■ WHAT IS BEING ASKED ■
Convert the data from the line containing "Open Contacts in the side panel" through the line containing "Viewport: 1316px width, 901px height.", both included, into a JSON list of strings with one string per line and no blank lines.

■ MATERIAL TO PROCESS ■
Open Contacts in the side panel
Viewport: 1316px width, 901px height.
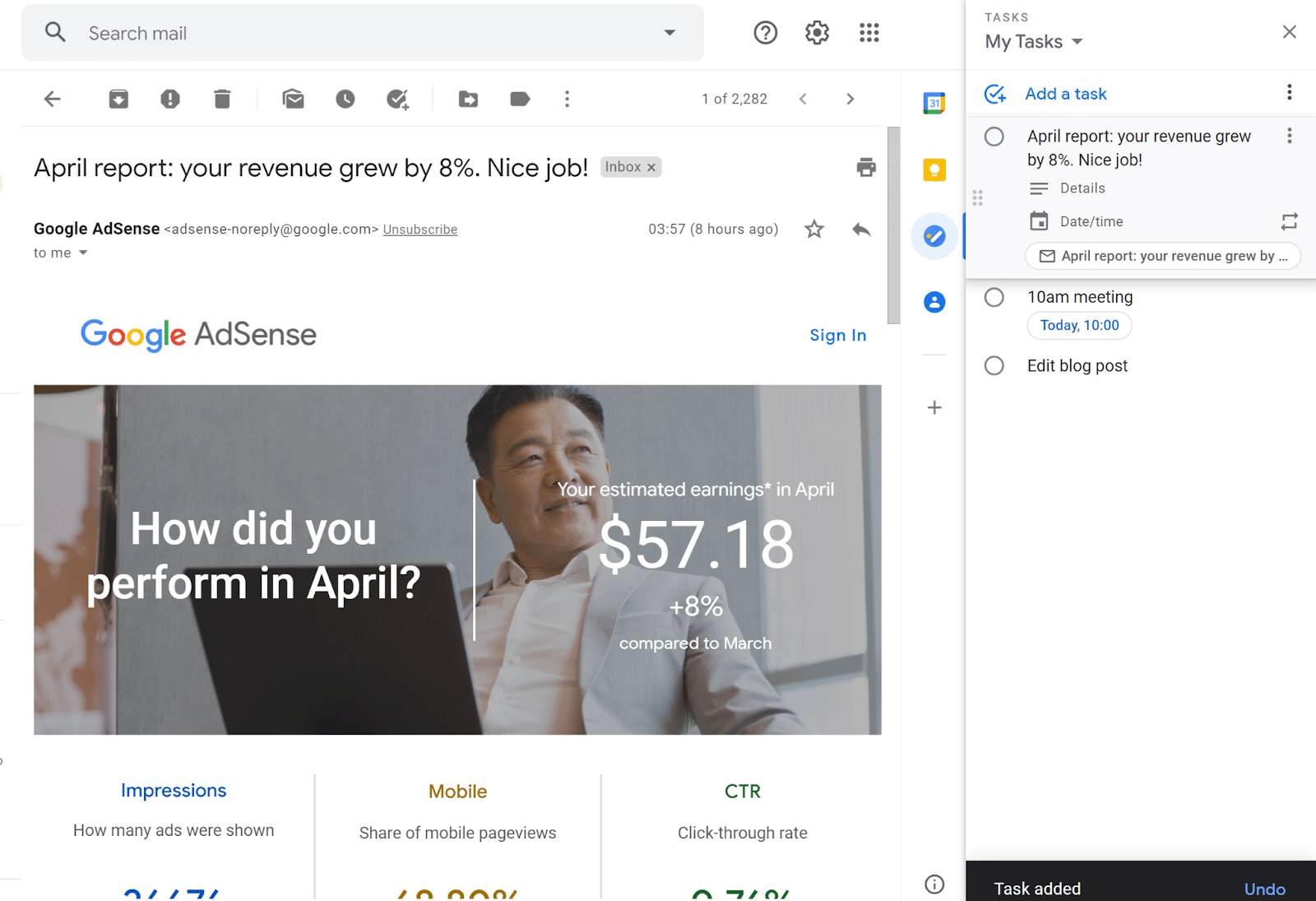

...

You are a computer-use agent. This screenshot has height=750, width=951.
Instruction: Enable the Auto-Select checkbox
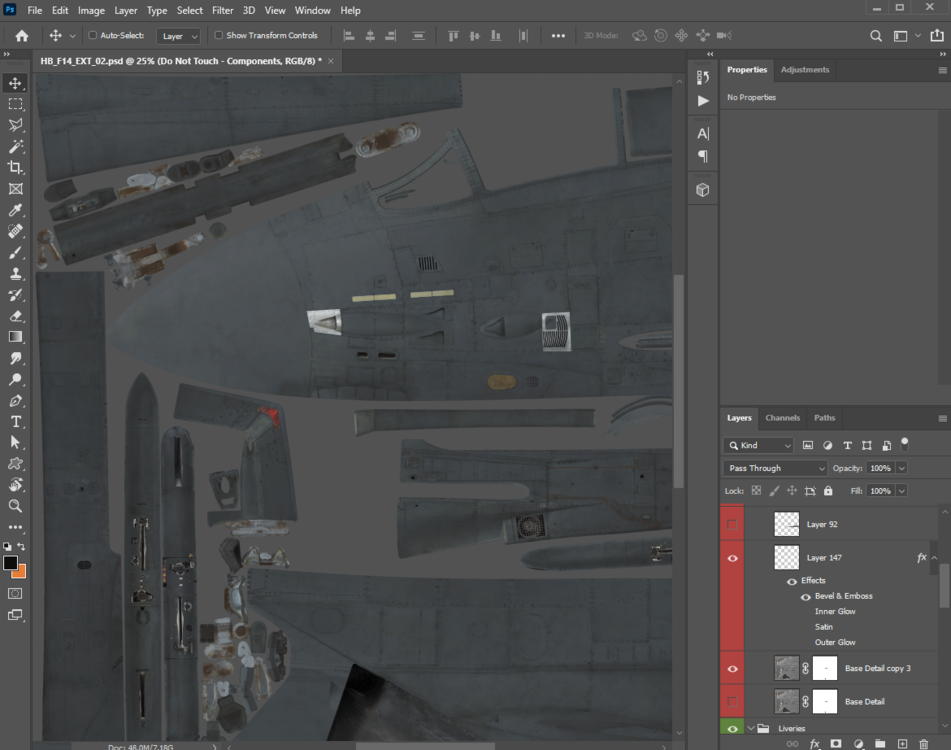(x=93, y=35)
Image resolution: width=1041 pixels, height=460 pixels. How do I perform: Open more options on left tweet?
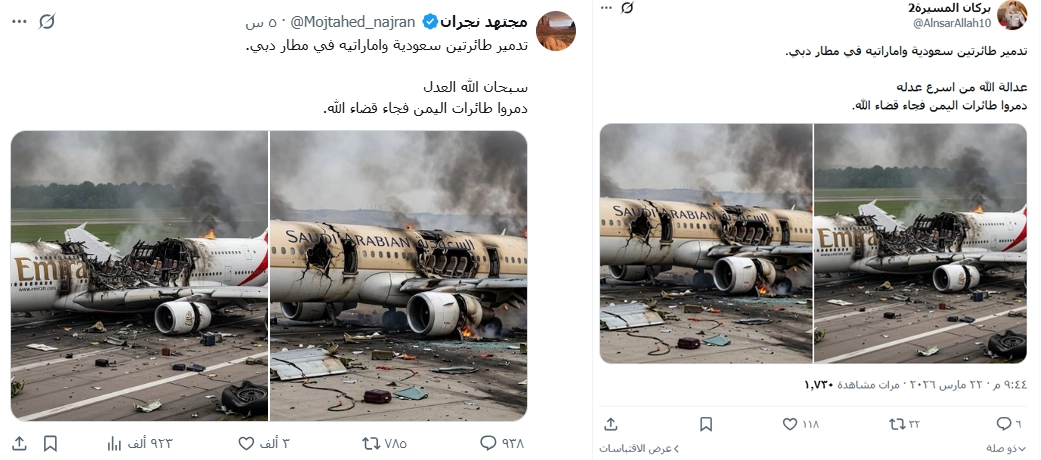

==

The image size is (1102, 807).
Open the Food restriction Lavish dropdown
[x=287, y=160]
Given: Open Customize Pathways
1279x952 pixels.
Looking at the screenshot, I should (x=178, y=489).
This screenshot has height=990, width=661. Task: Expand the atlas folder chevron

■ SOLUTION TO THE EXERCISE ■
[
  "Open Contacts in the side panel",
  "Viewport: 1316px width, 901px height."
]